> ACTIVITY: Render every row below as a Markdown table with two columns, Row and Line. Put each line's number under Row and its text under Line, and leave out blank lines.

--- SUPPLIED DATA ---

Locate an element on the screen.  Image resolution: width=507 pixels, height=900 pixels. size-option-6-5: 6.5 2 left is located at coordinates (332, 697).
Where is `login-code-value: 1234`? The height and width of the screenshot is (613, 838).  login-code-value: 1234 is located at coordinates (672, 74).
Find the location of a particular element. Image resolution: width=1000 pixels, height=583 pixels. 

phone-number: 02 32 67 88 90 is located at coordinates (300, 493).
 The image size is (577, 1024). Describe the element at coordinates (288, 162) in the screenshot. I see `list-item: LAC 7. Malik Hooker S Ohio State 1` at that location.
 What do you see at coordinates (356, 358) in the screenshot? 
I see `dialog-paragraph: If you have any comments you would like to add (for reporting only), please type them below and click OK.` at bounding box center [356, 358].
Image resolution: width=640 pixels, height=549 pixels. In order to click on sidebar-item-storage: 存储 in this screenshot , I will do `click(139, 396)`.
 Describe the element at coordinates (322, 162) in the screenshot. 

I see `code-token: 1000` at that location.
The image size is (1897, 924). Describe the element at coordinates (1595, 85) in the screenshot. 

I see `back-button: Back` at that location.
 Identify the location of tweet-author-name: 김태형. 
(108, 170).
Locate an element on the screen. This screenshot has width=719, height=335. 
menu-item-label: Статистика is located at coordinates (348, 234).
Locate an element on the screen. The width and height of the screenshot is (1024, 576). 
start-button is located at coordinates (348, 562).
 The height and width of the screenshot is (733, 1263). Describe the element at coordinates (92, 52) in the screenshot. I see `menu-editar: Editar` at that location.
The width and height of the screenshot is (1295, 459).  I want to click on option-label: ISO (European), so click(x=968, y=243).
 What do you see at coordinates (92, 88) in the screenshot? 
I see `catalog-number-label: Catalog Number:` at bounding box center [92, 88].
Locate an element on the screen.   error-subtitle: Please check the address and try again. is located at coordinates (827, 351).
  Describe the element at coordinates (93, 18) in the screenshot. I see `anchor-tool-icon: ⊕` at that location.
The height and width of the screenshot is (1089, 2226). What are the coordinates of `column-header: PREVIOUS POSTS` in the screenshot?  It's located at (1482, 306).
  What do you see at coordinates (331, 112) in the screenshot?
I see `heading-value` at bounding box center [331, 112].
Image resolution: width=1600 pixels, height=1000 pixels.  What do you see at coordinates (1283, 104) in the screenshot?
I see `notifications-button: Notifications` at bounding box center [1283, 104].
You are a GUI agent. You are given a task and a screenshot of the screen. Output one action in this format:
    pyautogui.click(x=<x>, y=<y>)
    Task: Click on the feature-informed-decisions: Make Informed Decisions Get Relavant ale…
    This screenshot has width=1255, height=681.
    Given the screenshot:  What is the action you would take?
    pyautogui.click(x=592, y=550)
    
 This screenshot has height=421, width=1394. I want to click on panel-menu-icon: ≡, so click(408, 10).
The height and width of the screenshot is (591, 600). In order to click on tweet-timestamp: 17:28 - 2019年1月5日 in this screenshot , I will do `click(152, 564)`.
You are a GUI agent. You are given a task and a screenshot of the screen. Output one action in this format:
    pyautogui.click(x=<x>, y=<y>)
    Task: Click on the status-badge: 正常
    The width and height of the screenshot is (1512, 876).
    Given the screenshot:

---

> ANSWER FOR THIS EXERCISE:
| Row | Line |
|---|---|
| 1 | Locate an element on the screen.  Image resolution: width=507 pixels, height=900 pixels. size-option-6-5: 6.5 2 left is located at coordinates (332, 697). |
| 2 | Where is `login-code-value: 1234`? The height and width of the screenshot is (613, 838).  login-code-value: 1234 is located at coordinates (672, 74). |
| 3 | Find the location of a particular element. Image resolution: width=1000 pixels, height=583 pixels.  |
| 4 | phone-number: 02 32 67 88 90 is located at coordinates (300, 493). |
| 5 |  The image size is (577, 1024). Describe the element at coordinates (288, 162) in the screenshot. I see `list-item: LAC 7. Malik Hooker S Ohio State 1` at that location. |
| 6 |  What do you see at coordinates (356, 358) in the screenshot?  |
| 7 | I see `dialog-paragraph: If you have any comments you would like to add (for reporting only), please type them below and click OK.` at bounding box center [356, 358]. |
| 8 | Image resolution: width=640 pixels, height=549 pixels. In order to click on sidebar-item-storage: 存储 in this screenshot , I will do `click(139, 396)`. |
| 9 |  Describe the element at coordinates (322, 162) in the screenshot.  |
| 10 | I see `code-token: 1000` at that location. |
| 11 | The image size is (1897, 924). Describe the element at coordinates (1595, 85) in the screenshot.  |
| 12 | I see `back-button: Back` at that location. |
| 13 |  Identify the location of tweet-author-name: 김태형.  |
| 14 | (108, 170). |
| 15 | Locate an element on the screen. This screenshot has width=719, height=335.  |
| 16 | menu-item-label: Статистика is located at coordinates (348, 234). |
| 17 | Locate an element on the screen. The width and height of the screenshot is (1024, 576).  |
| 18 | start-button is located at coordinates (348, 562). |
| 19 |  The height and width of the screenshot is (733, 1263). Describe the element at coordinates (92, 52) in the screenshot. I see `menu-editar: Editar` at that location. |
| 20 | The width and height of the screenshot is (1295, 459).  I want to click on option-label: ISO (European), so click(x=968, y=243). |
| 21 |  What do you see at coordinates (92, 88) in the screenshot?  |
| 22 | I see `catalog-number-label: Catalog Number:` at bounding box center [92, 88]. |
| 23 | Locate an element on the screen.   error-subtitle: Please check the address and try again. is located at coordinates (827, 351). |
| 24 |   Describe the element at coordinates (93, 18) in the screenshot. I see `anchor-tool-icon: ⊕` at that location. |
| 25 | The height and width of the screenshot is (1089, 2226). What are the coordinates of `column-header: PREVIOUS POSTS` in the screenshot?  It's located at (1482, 306). |
| 26 |   What do you see at coordinates (331, 112) in the screenshot? |
| 27 | I see `heading-value` at bounding box center [331, 112]. |
| 28 | Image resolution: width=1600 pixels, height=1000 pixels.  What do you see at coordinates (1283, 104) in the screenshot? |
| 29 | I see `notifications-button: Notifications` at bounding box center [1283, 104]. |
| 30 | You are a GUI agent. You are given a task and a screenshot of the screen. Output one action in this format: |
| 31 |     pyautogui.click(x=<x>, y=<y>) |
| 32 |     Task: Click on the feature-informed-decisions: Make Informed Decisions Get Relavant ale… |
| 33 |     This screenshot has width=1255, height=681. |
| 34 |     Given the screenshot:  What is the action you would take? |
| 35 |     pyautogui.click(x=592, y=550) |
| 36 |  This screenshot has height=421, width=1394. I want to click on panel-menu-icon: ≡, so click(408, 10). |
| 37 | The height and width of the screenshot is (591, 600). In order to click on tweet-timestamp: 17:28 - 2019年1月5日 in this screenshot , I will do `click(152, 564)`. |
| 38 | You are a GUI agent. You are given a task and a screenshot of the screen. Output one action in this format: |
| 39 |     pyautogui.click(x=<x>, y=<y>) |
| 40 |     Task: Click on the status-badge: 正常 |
| 41 |     The width and height of the screenshot is (1512, 876). |
| 42 |     Given the screenshot: |